In 2022, the firm secured FDA breakthrough device designation for the immunoassay, which is used for the quantitative measurement of sNfL as a marker of nerve cell injury in adult MS patients.

In the molecular research space, the company announced in November that it had secured a three-year, $5.5 million contract with the US National Institute of Allergy and Infectious Diseases to develop a next-generation sequencing-based test to identify within six hours of a blood draw the causes of sepsis and the likely resistances of those organisms to antimicrobials. That project is a collaboration with Janus-I Science and the Louis Stokes Cleveland Department of Veterans Affairs Medical Center. Rose said that inflammation and sepsis are key areas of assay development for Siemens.

She added that the firm's diagnostics business has been collaborating with outside partners and internally with its own imaging business on multiple research projects to develop neurological disease diagnostics, particularly prognostic assays that could be used for the early detection of dementia risk and Alzheimer's disease progression, as well as assays that could aid patient-specific therapy selection for Alzheimer's disease patients.

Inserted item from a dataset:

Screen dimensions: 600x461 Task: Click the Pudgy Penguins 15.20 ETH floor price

"We have a very robust innovation team actually in our broader Siemens Healthineers group, and then we do have a lot of collaborations across Varian [Medical Systems] to really bring novel clinical value to the marketplace," she said.

Research into potential Alzheimer's biomarkers and treatments has become a hot market recently, and Siemens, Rose noted, is working with key opinion leaders to maintain a robust portfolio in the space.

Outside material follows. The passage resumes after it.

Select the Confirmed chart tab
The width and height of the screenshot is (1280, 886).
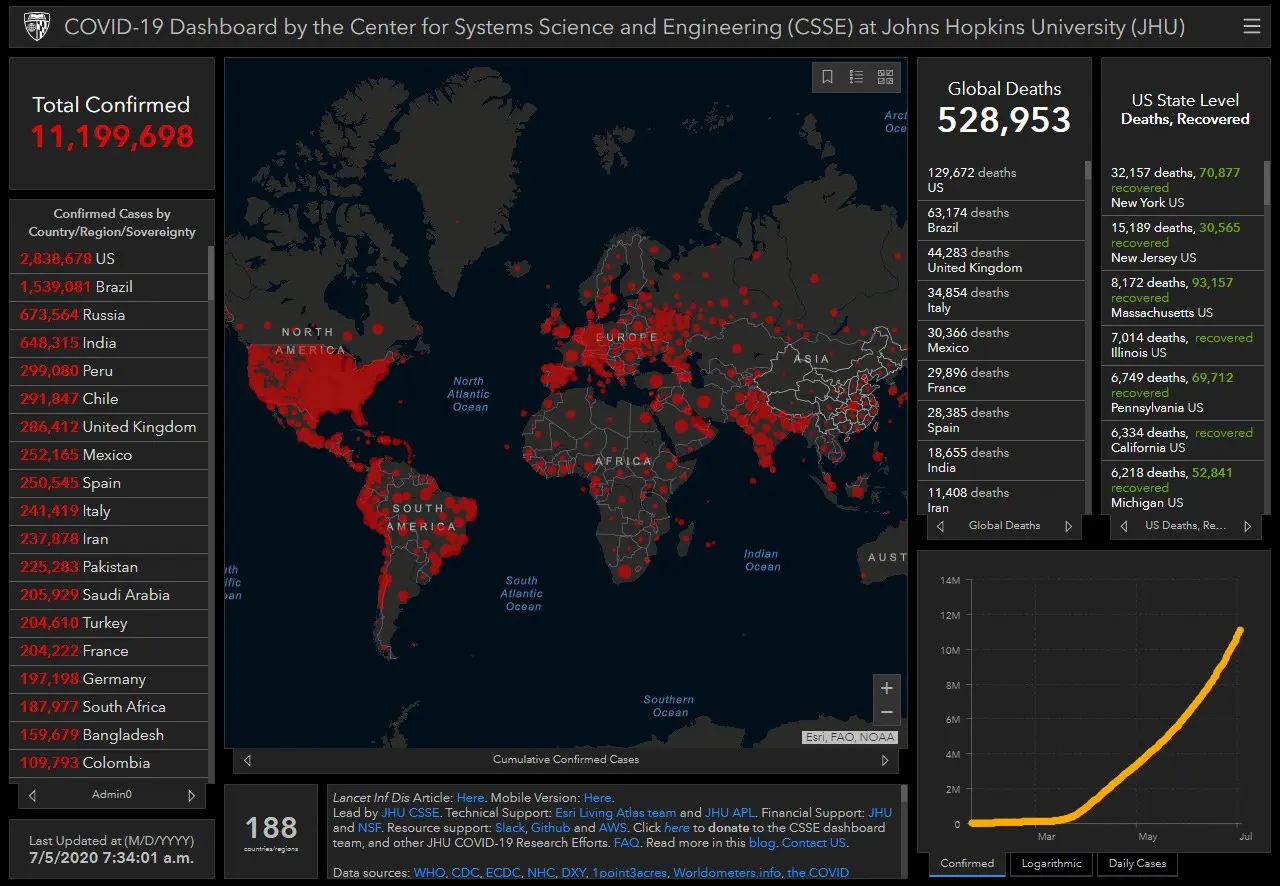[x=967, y=863]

The firm is also building its relationships with pharma firms to develop companion diagnostics for use in the treatment of patients who have MS, neurological disease, and liver disease.

As for Siemens' Atellica line, Rose said that the instruments are being developed to incorporate features that could help laboratories and healthcare networks to address shortages in trained laboratorians and other lab staff by improving the efficiency and consistency of testing workflows.

The results, she said, include features for automating tasks such as the sorting, de-capping, and resealing of samples and providing consistent interfaces and operations across instruments, as well as other functionalities. She noted that the firm is also bringing to market new automation track additions that could further help improve lab efficiency.